Евсевий покачал головой:

— Я знаю, ты меня жалеешь. Не жалей! Я сам выбрал свою дорогу. Ты всегда был добр и силен, и сейчас многое тебе подвластно, но для меня ты сделать ничего не можешь.

— Я хотел бы попробовать… — Лукарий положил руку на плечо друга, но тот лишь улыбнулся.

— Ты ведь не можешь изменить великий закон причины и следствия, закон кармы? — спросил он. — Вот видишь, никто не может, даже Он.

— Но почему сумасшедший дом?

— Сейчас объясню. — У Евсевия был вид человека, смирившегося с обстоятельствами собственной жизни. — Понимаешь, каждый из нас носит в душе семена рая и ада. Ты прекрасно знаешь, что своими земными поступками, своими мыслями и желаниями человек лишь определяет, какой дорогой пойдет в послесмертии: продолжит ли восхождение к свету или ему предстоит спуститься в преисподнюю. Движимые законом кармы, люди возвращаются на Землю до тех пор, пока однозначно не выяснится, к какому из двух миров они принадлежат. Когда же это становится ясным и все сомнения отброшены, прекращается цепь реинкарнаций. — Евсевий облизал пересохшие губы. — Все это я понял очень рано, потому что с младых ногтей читал древние книги, и, честно скажу, перспектива выбора меня не обрадовала. Я слишком люблю земную жизнь, чтобы уйти в послесмертие, люблю видеть этот пусть несовершенный, но такой радостный и красочный мир. Ведь нет же ничего дурного в наслаждении лежать в густой траве и смотреть, как высоко над головой плывут медленные, величавые облака.

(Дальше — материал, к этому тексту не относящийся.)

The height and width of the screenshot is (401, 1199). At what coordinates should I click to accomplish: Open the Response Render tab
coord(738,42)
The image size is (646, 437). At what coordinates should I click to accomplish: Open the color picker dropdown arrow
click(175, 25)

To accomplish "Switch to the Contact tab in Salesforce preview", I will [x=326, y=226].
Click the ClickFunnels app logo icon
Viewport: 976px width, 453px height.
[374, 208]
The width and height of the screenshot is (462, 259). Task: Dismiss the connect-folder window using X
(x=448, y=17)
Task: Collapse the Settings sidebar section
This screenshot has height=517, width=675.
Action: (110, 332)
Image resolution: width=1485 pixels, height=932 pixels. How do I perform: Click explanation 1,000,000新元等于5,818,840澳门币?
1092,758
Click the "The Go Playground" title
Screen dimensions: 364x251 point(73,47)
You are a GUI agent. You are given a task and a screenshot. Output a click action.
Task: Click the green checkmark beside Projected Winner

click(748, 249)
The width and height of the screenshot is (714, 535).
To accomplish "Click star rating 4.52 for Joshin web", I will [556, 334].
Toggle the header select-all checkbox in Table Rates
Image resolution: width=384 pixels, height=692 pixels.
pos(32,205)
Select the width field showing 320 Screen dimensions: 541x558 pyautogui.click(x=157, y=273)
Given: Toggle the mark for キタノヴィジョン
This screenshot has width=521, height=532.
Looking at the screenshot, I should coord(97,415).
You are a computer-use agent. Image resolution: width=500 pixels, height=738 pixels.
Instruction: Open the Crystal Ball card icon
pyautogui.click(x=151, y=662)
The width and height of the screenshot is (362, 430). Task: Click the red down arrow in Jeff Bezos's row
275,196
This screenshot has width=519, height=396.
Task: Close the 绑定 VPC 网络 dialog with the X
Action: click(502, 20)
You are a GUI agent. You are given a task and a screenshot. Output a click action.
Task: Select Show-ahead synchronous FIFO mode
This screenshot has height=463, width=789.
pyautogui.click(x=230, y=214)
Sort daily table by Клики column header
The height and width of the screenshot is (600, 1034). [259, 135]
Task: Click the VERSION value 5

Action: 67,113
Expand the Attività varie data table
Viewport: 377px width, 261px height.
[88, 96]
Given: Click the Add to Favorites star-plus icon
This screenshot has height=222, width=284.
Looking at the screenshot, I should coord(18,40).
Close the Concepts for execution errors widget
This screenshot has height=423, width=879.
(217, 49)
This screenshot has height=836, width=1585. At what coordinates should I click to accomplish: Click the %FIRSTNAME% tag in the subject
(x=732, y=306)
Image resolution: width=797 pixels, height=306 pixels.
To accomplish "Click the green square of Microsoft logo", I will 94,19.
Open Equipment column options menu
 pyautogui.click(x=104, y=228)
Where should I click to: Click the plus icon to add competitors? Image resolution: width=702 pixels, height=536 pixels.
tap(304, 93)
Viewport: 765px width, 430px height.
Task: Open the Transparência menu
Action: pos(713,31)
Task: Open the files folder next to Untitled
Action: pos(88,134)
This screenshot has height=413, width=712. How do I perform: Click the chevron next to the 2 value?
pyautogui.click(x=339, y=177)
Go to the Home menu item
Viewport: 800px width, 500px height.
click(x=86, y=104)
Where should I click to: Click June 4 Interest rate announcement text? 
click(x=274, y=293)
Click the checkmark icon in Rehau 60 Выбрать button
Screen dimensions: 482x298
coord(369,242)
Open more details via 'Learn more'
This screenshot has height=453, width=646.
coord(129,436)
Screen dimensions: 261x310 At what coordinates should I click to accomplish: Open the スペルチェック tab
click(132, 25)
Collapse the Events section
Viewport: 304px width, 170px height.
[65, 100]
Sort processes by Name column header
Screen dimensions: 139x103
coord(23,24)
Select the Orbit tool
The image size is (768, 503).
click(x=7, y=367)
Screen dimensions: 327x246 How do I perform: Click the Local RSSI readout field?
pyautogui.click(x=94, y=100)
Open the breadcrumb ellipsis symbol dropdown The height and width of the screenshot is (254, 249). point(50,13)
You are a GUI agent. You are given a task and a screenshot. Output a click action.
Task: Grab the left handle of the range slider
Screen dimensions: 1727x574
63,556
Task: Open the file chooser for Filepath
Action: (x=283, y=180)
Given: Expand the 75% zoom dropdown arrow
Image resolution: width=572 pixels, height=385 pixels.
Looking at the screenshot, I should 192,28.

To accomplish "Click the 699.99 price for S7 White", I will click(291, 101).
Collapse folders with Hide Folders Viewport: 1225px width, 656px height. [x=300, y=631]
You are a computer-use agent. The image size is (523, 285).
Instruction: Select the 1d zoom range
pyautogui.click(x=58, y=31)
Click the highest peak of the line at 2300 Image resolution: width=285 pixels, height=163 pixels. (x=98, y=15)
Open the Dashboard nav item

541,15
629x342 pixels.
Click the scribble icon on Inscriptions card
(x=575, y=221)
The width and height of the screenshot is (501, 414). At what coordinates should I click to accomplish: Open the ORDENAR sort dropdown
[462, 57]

Я знаю, ты поймешь меня, если я просто скажу, что люблю жить человеком на Земле. — Евсевий мельком посмотрел в окно, где под теплым ветерком шелестел свежей листвой парк. — И вот тогда я задумался: как же жить, чтобы сам неумолимый закон кармы раз за разом заставлял тебя вновь рождаться человеком. И я нашел ответ! Если не совершать никаких поступков, не допускать ни мыслей, ни желаний, то это означает, что ты не готов к выбору послесмертного пути. Не сделав же этот выбор, ты никогда не будешь допущен в потусторонний мир и, значит, будешь жить человеком до дня Его Страшного суда. Ты понимаешь, самое главное — удерживать равновесие между добром и злом! Поэтому и психушка: здесь никто от тебя не ожидает поступков, а отсутствие мыслей считается абсолютно нормальным. Здесь я не хороший и не плохой, не добрый и не злой — я никакой.